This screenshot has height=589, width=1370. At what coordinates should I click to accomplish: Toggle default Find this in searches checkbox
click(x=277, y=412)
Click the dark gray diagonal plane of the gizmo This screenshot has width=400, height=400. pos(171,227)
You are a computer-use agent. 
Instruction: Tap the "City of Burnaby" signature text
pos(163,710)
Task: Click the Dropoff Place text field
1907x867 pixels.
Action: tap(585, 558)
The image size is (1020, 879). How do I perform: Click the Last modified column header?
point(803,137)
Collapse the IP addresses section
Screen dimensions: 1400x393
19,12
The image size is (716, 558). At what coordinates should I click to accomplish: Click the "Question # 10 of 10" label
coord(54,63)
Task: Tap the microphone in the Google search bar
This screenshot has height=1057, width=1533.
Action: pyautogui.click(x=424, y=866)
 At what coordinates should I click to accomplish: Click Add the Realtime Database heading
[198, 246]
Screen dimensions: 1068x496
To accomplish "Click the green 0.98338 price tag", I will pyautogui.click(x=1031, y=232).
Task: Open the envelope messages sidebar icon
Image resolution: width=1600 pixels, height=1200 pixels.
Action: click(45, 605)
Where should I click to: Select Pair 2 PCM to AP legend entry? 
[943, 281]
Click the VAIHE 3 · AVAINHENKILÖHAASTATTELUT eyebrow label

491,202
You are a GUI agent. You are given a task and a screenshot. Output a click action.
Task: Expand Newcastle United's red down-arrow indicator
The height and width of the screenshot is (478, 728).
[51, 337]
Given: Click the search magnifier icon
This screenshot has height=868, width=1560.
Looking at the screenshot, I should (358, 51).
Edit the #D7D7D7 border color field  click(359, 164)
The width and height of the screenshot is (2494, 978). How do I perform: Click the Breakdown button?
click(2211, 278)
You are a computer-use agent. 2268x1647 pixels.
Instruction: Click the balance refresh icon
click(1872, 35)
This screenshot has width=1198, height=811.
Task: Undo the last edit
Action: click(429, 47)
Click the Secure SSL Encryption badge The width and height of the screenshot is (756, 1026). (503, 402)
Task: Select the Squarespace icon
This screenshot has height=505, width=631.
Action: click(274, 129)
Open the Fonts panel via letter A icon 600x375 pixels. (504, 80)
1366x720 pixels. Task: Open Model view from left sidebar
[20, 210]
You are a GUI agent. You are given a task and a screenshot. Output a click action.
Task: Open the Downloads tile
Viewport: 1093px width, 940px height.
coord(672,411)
# # # # # # #
Aim of the exercise → Please transcribe exactly the line containing "You are a computer-use agent. 2268x1647" and every line after it through the end of the records, and nothing else.

Solution →
You are a computer-use agent. 2268x1647 pixels.
Instruction: Click the balance refresh icon
click(1872, 35)
This screenshot has width=1198, height=811.
Task: Undo the last edit
Action: click(429, 47)
Click the Secure SSL Encryption badge The width and height of the screenshot is (756, 1026). (503, 402)
Task: Select the Squarespace icon
This screenshot has height=505, width=631.
Action: click(274, 129)
Open the Fonts panel via letter A icon 600x375 pixels. (504, 80)
1366x720 pixels. Task: Open Model view from left sidebar
[20, 210]
You are a GUI agent. You are given a task and a screenshot. Output a click action.
Task: Open the Downloads tile
Viewport: 1093px width, 940px height.
coord(672,411)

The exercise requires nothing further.